First Iraqi Sulfur Transit
The Syrian port of Tartous loaded its first sulfur shipment from Iraq on 25 May 2026, an initial cargo of roughly 10,000 tons trucked through Jordan and onto a Mediterranean-bound vessel. The General Authority for Ports and Customs handled the operation, which the transport ministry framed as the opening leg of a wider transit programme with Baghdad.
It is the first cargo of its kind to clear Tartous and signals that overland goods from Iraq can again reach world markets via Syrian ports.
Million-Ton Programme
The total volume planned under the arrangement reaches about 1 million tons of sulfur, to be moved in successive batches over the coming months. Transport Minister Badr Yarah said "the government is continuing its efforts to reactivate transit corridors," framing the Iraqi cargo as proof that Syria's logistics infrastructure can absorb industrial throughput at scale.

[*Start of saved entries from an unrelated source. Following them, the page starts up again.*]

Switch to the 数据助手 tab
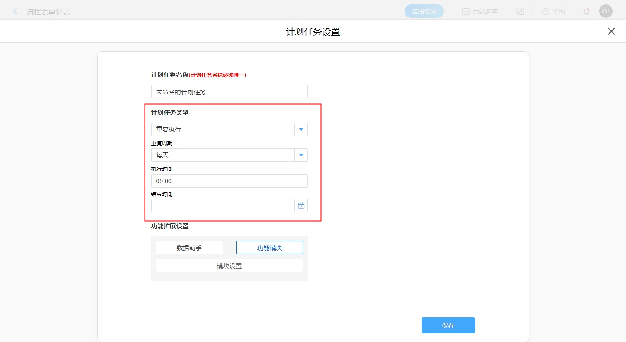This screenshot has height=342, width=626. coord(189,248)
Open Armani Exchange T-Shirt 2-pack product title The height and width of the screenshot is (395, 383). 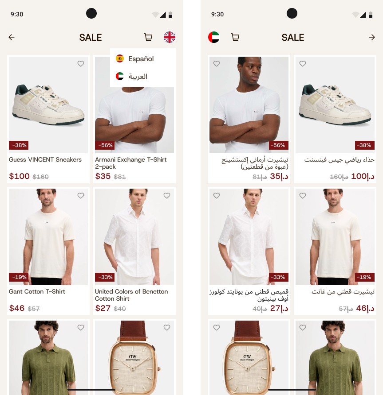(131, 163)
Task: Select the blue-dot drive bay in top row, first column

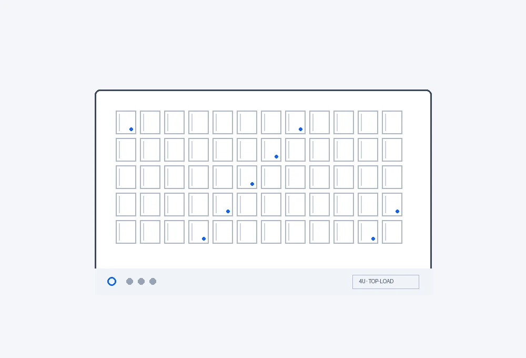Action: click(126, 122)
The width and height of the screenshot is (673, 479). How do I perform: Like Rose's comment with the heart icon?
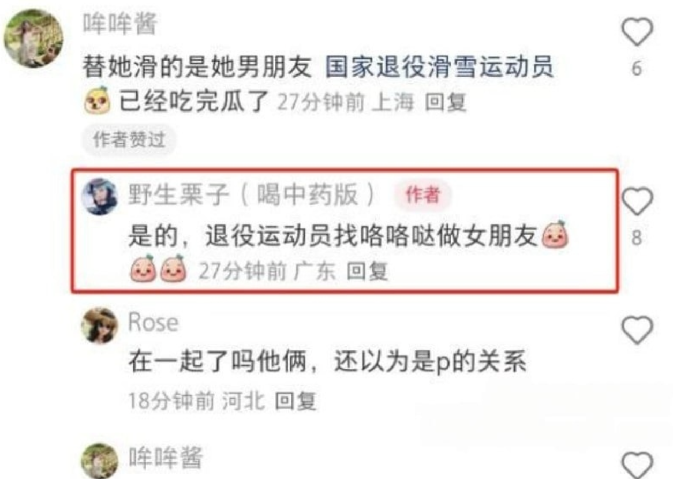click(x=637, y=329)
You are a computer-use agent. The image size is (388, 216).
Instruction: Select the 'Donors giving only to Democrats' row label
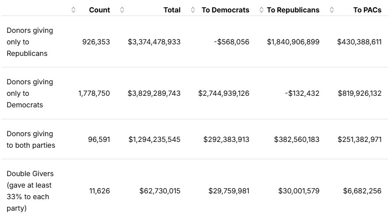click(x=30, y=93)
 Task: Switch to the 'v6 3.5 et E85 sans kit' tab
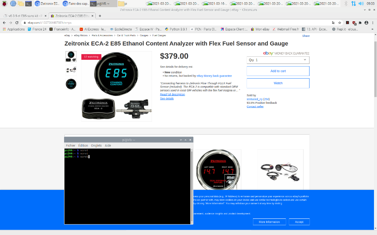click(23, 16)
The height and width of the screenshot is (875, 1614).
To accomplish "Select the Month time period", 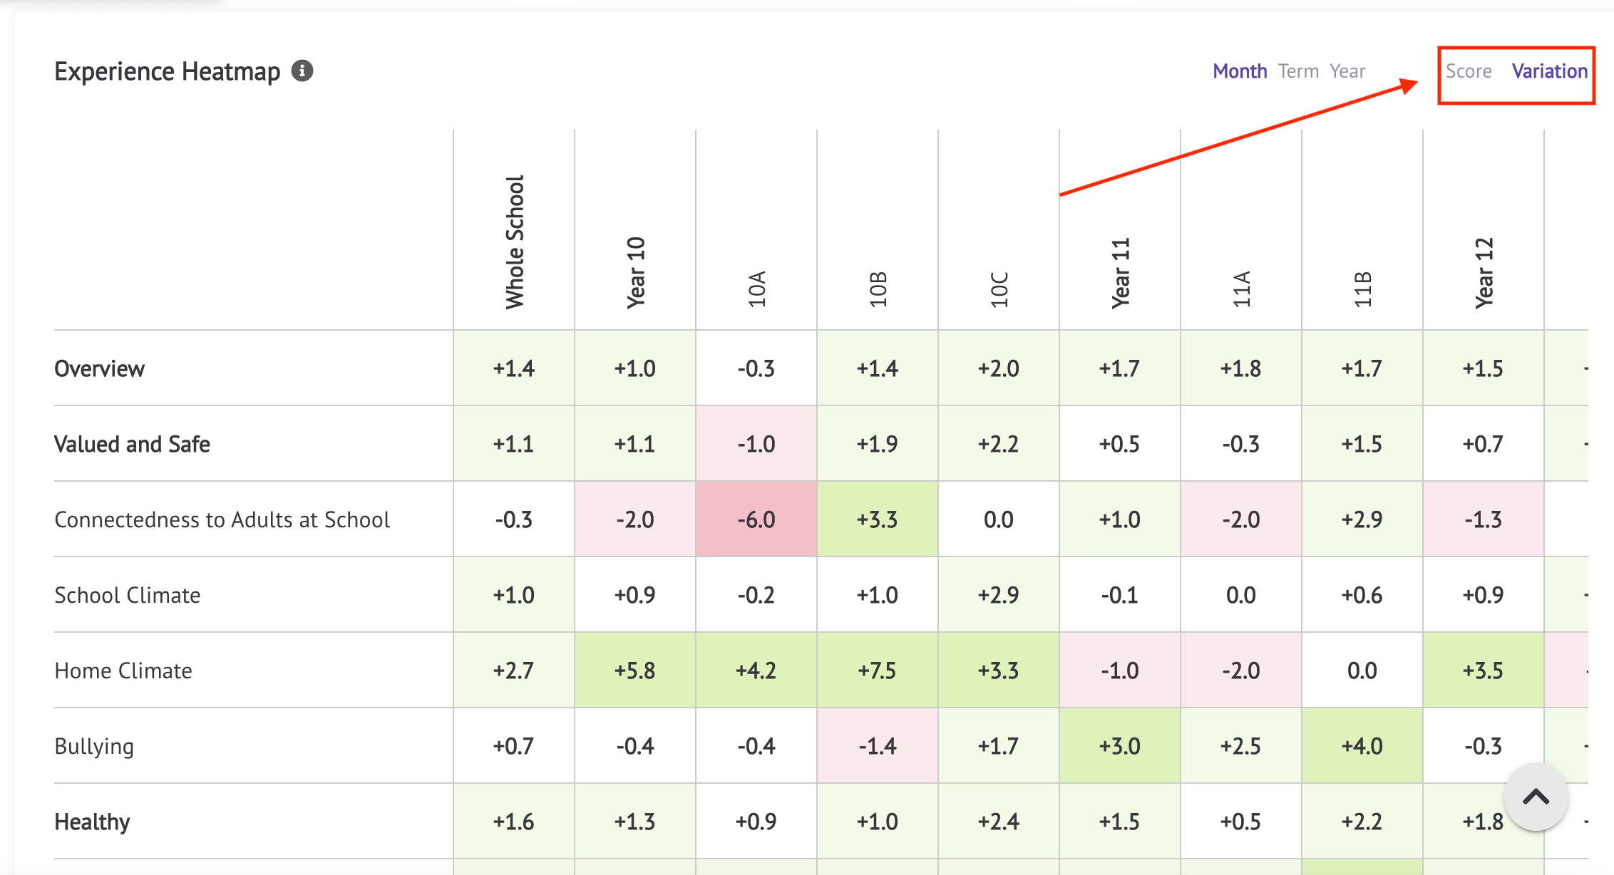I will (1240, 71).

Sulfur is a low-value bulk commodity, but the headline figure is unusual for the port in recent years and implies sustained truck movement across the Syrian-Iraqi border as further batches are loaded.
Reviving Mediterranean Logistics
The minister positioned the cargo as evidence of "growing confidence" in Tartous as a logistics hub, language echoed in the ports authority's own bulletin. The announcement coincides with the Eid al-Adha holiday window, during which the authority confirmed that ship reception and dispatch will continue uninterrupted at all Syrian seaports, with only a one-day administrative pause on 26 May 2026.
Trade and Revenue Implications
Each transit shipment generates port and customs fees for the Syrian state and feeds work for trucking firms, customs brokers, and stevedores along the Iraq-Tartous route. Transit revenues typically carry a hard-currency component, making bulk cargo revival one of the few near-term levers available to rebuild US dollar (USD) inflows without waiting for sanctions relief on Syrian direct exports.
No fee figures or revenue projections were disclosed alongside the announcement, and the contractual identity of the Iraqi shipper was not made public.